Within the listing below, please copy exactly the lines between the line holding "Given: Click the 重置 reset button" and the line holding "Click the red highlighted word 'The'", inclusive.

─── Material for this exercise

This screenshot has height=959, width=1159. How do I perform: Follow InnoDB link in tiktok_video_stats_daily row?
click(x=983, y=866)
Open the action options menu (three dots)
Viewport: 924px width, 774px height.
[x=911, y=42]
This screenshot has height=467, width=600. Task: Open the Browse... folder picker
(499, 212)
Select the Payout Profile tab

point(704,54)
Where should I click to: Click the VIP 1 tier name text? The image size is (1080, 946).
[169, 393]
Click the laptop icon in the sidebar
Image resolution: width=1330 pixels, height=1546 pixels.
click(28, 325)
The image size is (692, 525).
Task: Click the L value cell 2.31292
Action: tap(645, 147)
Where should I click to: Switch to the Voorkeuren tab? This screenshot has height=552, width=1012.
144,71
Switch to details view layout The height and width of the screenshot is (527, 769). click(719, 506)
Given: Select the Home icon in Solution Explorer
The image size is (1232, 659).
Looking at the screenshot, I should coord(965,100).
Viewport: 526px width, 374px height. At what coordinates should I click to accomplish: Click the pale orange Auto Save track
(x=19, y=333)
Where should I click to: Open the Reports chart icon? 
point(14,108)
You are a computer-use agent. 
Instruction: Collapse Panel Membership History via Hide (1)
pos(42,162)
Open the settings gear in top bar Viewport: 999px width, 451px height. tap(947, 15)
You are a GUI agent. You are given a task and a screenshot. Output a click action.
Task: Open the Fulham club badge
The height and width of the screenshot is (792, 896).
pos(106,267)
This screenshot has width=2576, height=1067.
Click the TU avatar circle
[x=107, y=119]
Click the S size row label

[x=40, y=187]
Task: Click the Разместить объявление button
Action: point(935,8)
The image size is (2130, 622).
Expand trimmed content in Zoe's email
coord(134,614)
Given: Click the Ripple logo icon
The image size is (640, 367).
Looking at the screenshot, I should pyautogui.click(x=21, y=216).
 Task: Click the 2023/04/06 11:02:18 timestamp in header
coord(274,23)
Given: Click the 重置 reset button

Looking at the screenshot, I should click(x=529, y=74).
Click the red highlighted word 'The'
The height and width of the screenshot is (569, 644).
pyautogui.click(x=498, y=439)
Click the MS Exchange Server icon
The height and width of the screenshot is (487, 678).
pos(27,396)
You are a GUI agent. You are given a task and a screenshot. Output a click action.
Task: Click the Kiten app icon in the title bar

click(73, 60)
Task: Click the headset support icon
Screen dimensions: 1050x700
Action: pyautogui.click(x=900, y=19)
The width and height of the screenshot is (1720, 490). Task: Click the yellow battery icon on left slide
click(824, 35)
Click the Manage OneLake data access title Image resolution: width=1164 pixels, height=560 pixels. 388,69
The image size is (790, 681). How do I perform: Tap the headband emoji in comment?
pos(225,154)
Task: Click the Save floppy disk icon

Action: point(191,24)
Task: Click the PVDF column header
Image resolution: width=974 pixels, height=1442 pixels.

──────

Solution to this task:
Given: Click the 重置 reset button

Looking at the screenshot, I should click(x=529, y=74).
Click the red highlighted word 'The'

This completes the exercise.